Earlier this year, a concert of the Buffalo Philharmonic Orchestra came to my attention. It was conducted by JoAnn Falletta, its music director. The program consisted of two familiar pieces, the Sibelius Violin Concerto and Scheherazade (Rimsky-Korsakov)—plus the Symphony No. 1 of Wang Jie.

You can listen to the symphony here.

Wang Jie is a Chinese-American composer, born in 1980. I have written about her at least once before, ten years ago.

At a concert, she was shown in a video, being interviewed. She said that, as a girl, she was sent far from her home to a music school. This was back in China. Wang Jie was the youngest girl in the dormitory, alone and miserable. “Nobody liked me,” she said. Her companions were two cassettes, which she listened to over and over. They contained three pieces of music: Beethoven’s Fifth Symphony, Tchaikovsky’s “Pathétique” Symphony, and Rimsky-Korsakov’s Scheherazade. These cassettes, she said, “kept me alive.”

I think of a line from a hymn: “Great are companions such as these.” I imagine she was tickled to have her Symphony No. 1 paired with Scheherazade in Buffalo.

In a program note, she says that she waited a long while before attempting a symphony—as did Brahms. There is something daunting about that genre. “Compared to the great Romantic symphonies,” Wang Jie writes, “this symphony is petite.” Its duration is about twelve minutes.

 I would have loved to tell you that the short duration was inevitable because the symphony is sustained by one microscopic motif. The truth is more mundane. That was the program slot given to me—15 minutes or less.

I’m reminded of journalists, who fit their stories or thoughts into the space allotted.

Wang Jie’s Symphony No. 1 has many modern hallmarks, which I’ve noted many times, while reviewing any number of new pieces. It is “Chinesey”—a Chinese-Western hybrid. It has lots of “soft percussion,” meaning bells and the like. The music is full of “tinklies,” as I call them. It is sometimes woozy, sometimes squirmy, often busy. Rather cinematic.

So, yes, these are modern hallmarks. Yet the symphony is always interesting, which sounds like a weak word: “interesting.” It is not a weak word. Not common is the piece that truly holds your interest, I find.

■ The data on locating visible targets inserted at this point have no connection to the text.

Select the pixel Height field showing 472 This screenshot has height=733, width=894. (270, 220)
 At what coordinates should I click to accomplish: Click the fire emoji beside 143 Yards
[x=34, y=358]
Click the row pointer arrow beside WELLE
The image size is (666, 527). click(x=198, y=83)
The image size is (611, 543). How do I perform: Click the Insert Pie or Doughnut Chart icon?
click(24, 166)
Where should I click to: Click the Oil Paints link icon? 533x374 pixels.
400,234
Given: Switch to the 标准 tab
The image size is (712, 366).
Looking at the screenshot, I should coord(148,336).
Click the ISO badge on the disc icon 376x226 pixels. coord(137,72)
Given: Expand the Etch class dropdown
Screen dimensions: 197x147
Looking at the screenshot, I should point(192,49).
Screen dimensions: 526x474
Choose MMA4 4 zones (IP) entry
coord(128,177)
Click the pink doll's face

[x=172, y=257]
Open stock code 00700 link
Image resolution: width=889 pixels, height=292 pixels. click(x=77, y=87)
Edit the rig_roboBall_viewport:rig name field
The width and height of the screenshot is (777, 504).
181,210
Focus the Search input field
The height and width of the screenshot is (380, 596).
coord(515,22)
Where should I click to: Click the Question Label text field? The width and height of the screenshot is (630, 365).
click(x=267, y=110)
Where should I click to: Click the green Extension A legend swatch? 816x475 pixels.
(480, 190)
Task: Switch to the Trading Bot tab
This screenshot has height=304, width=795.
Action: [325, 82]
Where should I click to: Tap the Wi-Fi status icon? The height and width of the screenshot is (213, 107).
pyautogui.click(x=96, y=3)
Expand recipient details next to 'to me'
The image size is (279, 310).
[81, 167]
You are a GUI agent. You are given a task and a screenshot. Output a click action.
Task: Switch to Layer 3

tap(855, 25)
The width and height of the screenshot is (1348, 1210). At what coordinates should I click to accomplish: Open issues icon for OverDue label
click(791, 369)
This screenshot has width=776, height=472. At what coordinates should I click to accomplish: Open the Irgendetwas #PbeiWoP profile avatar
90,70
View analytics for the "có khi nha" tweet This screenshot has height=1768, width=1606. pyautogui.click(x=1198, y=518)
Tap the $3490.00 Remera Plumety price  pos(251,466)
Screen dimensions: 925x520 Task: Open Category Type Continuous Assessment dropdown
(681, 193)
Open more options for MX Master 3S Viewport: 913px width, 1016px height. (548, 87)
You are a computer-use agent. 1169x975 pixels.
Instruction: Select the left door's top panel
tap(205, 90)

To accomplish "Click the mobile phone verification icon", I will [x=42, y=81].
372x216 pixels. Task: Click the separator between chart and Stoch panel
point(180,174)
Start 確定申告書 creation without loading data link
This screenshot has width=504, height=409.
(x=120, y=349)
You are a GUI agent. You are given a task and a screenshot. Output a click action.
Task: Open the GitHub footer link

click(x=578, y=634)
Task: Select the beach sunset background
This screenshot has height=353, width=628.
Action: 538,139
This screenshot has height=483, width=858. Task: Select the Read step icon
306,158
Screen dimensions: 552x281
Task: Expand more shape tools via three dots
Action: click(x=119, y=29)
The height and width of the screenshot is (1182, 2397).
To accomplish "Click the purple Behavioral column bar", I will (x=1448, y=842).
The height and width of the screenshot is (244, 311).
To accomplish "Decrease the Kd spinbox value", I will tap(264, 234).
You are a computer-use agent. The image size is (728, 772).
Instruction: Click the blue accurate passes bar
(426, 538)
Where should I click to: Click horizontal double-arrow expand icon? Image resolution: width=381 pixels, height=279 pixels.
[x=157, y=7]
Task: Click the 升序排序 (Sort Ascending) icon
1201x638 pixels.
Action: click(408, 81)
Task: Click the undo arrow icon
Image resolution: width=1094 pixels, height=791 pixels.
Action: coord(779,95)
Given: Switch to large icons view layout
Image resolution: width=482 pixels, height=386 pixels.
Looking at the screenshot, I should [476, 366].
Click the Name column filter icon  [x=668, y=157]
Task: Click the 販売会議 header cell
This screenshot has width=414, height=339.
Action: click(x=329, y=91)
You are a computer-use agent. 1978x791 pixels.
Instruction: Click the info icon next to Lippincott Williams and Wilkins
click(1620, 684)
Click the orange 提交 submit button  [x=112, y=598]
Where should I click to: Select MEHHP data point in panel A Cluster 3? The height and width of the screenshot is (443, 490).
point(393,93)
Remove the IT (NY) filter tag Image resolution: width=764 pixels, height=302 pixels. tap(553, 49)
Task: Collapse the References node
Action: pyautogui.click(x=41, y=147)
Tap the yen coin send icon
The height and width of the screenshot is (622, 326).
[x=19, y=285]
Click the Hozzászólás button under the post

In this symphony, there is genuine excitement. There is also simple, sighing music—unfussy and unpretentious. In fact, the whole symphony is like that: unfussy and unpretentious. There is a directness, a sincerity about it. Wang Jie is a clear communicator, whose love of music is obvious.

Don’t all composers love music? I suppose so. But in many cases, it’s not so obvious.

When this symphony ended, after its twelve minutes or so, I wanted to listen to it again, immediately. Which I did. Hard to think of higher praise.

Here is another excerpt from Wang Jie’s program note:

 I composed my Symphony No. 1 during the darkest time of my life: a long and wretched divorce had just begun. Some years later, it made an appearance at the Minnesota Orchestra, where I met my future husband, Fred Child, during a live radio broadcast. 

Fred Child is the host of radio’s Performance Today.

How did Wang Jie become a composer? Well, 

I once had a crush on a concert pianist. For a few years, a concert pianist was all I wanted to become. I practiced six hours a day. I was not bad, but I wasn’t good enough to have a career. Meanwhile, one of my first attempts at composition won me a top prize at the Shanghai Conservatory. It was an assignment, and I didn’t even try very hard. At some point, I took a cold look at the facts: I’ve got a real shot at composing.

Elsewhere, Wang Jie has written a little memoir: “On Becoming a Composer.” I recommend it highly. And I hope that, one day, she will write a full, proper autobiography. It would be charming, interesting, and instructive. She is a talented woman, Wang Jie, and an utterly winning personality.